Dans un communiqué, le syndicat professionnel des Producteurs, festivals, ensembles, diffuseurs indépendants de musique (Profedim) a également regretté que la mise en place « précipitée » du passe « transform[e] les organisateurs en contrôleurs sanitaire ».
Fragiliser les luttes
Sur un plan plus philosophique, l’équipe des Bure’lesques a également jugé la surveillance du public avec le passe sanitaire « contraire à l’esprit du festival » : « Cela nous aurait conduits à interdire l’entrée à certains, dit Corinne François.

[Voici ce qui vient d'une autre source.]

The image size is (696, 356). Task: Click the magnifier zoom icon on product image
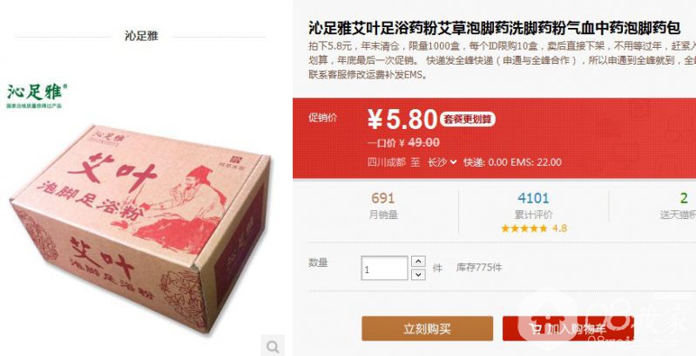[273, 346]
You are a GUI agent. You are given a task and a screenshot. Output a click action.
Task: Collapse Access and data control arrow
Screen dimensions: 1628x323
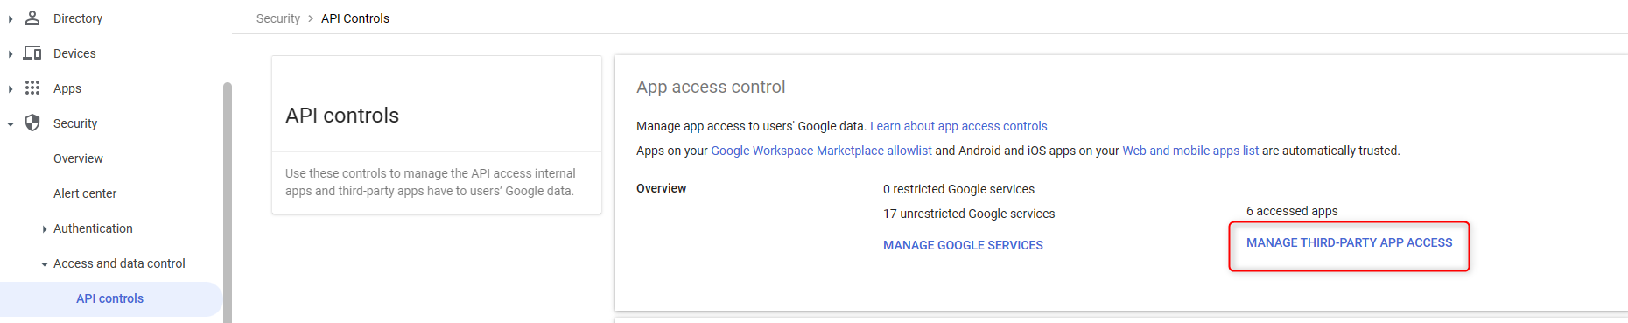44,263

L’évènement est ouvert à tous, on n’a pas envie de contrôler les gens. » Les éditions précédentes, insiste-t-elle, se sont démarquées par leur caractère festif et convivial. « Il aurait été impossible de réaliser un bon festival dans ces conditions. »

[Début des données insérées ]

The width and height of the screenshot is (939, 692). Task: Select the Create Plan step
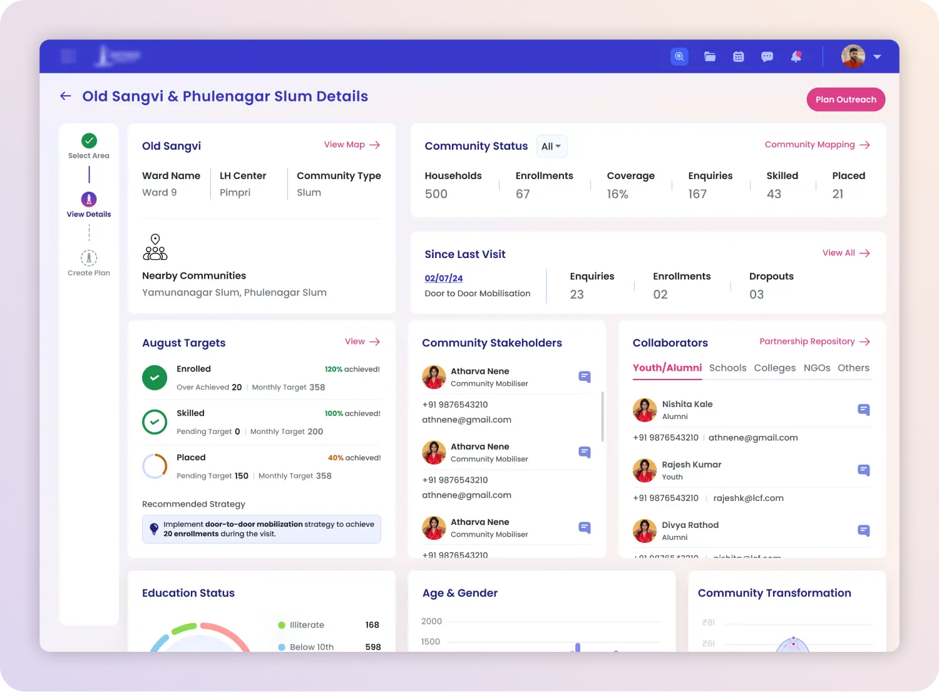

Le groupe de musique militant Kalune, connu pour ses textes en faveur de la défense du vivant et de la justice sociale, a également choisi d’annuler l’ensemble de ses dates. Une décision difficile à prendre, cette tournée représentant sa principale source de revenus. Interrogé sur les raisons de ce choix, le chanteur pèse soigneusement ses mots. Le sujet est délicat, et il craint que ses paroles soient mal interprétées. « Il s’agit d’un basculement sociétal qui concerne toutes les couches de la population, et nous pensons qu’il est de notre devoir de faire bloc à notre petite échelle », dit Damien. Il précise ne pas être un « antivax primaire », mais craindre que cette évolution ne nous réduise à « des QR codes ». « On fait partie des groupes prônant le retour à la terre et luttant contre la robotisation de l’être humain. Et là, on passe une sacrée étape qui nous rapproche de régimes comme celui de la Chine. »

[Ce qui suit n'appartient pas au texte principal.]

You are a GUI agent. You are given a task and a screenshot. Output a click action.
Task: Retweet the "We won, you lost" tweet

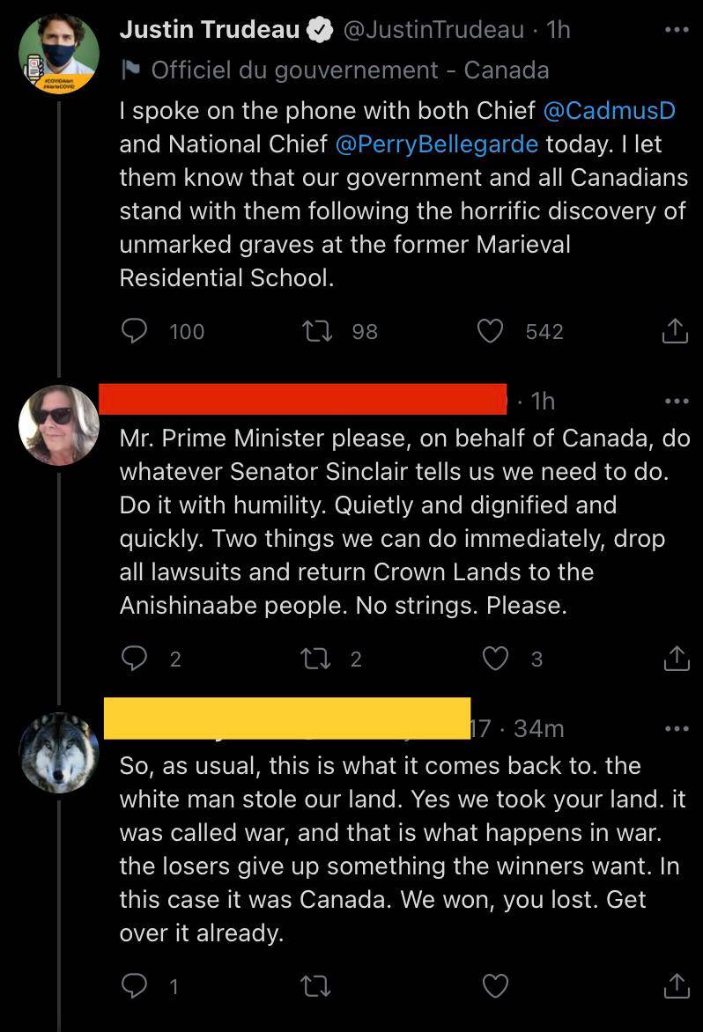pos(315,985)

Le risque, admet le musicien, est que ces annulations ne crèvent des poches de résistance culturelle. « Qui restera-t-il pour tenir un discours radical si tous les artistes engagés annulent leur tournée ? On se grille complètement en tant qu’artistes. Les organisateurs risquent de ne plus vouloir de nous, si on peut les planter du jour au lendemain à cause des passes sanitaires. »
La question se pose également pour le festival des Bure’lesques. Son report pourrait-il fragiliser le mouvement de lutte contre le projet Cigéo ? L’annulation de l’édition 2021, indique Corinne François, est particulièrement « dommage ». L’Agence nationale pour la gestion des déchets radioactifs (Andra) a en effet déposé cette année un dossier de demande de déclaration d’utilité publique du projet d’enfouissement de déchets nucléaires. Les Bure’lesques représentaient une opportunité importante pour les opposants de sensibiliser la population à leur cause : « Tout notre programme était tourné vers les impacts de Cigéo et sur l’absurdité d’en faire un projet public. Cela nous aurait permis de diffuser des informations pointues en contradiction avec celles que nous assène l’Andra. » L’organisatrice reste cependant optimiste : « On va continuer à informer les gens par d’autres moyens. » Festival ou pas, « on ne lâche rien ».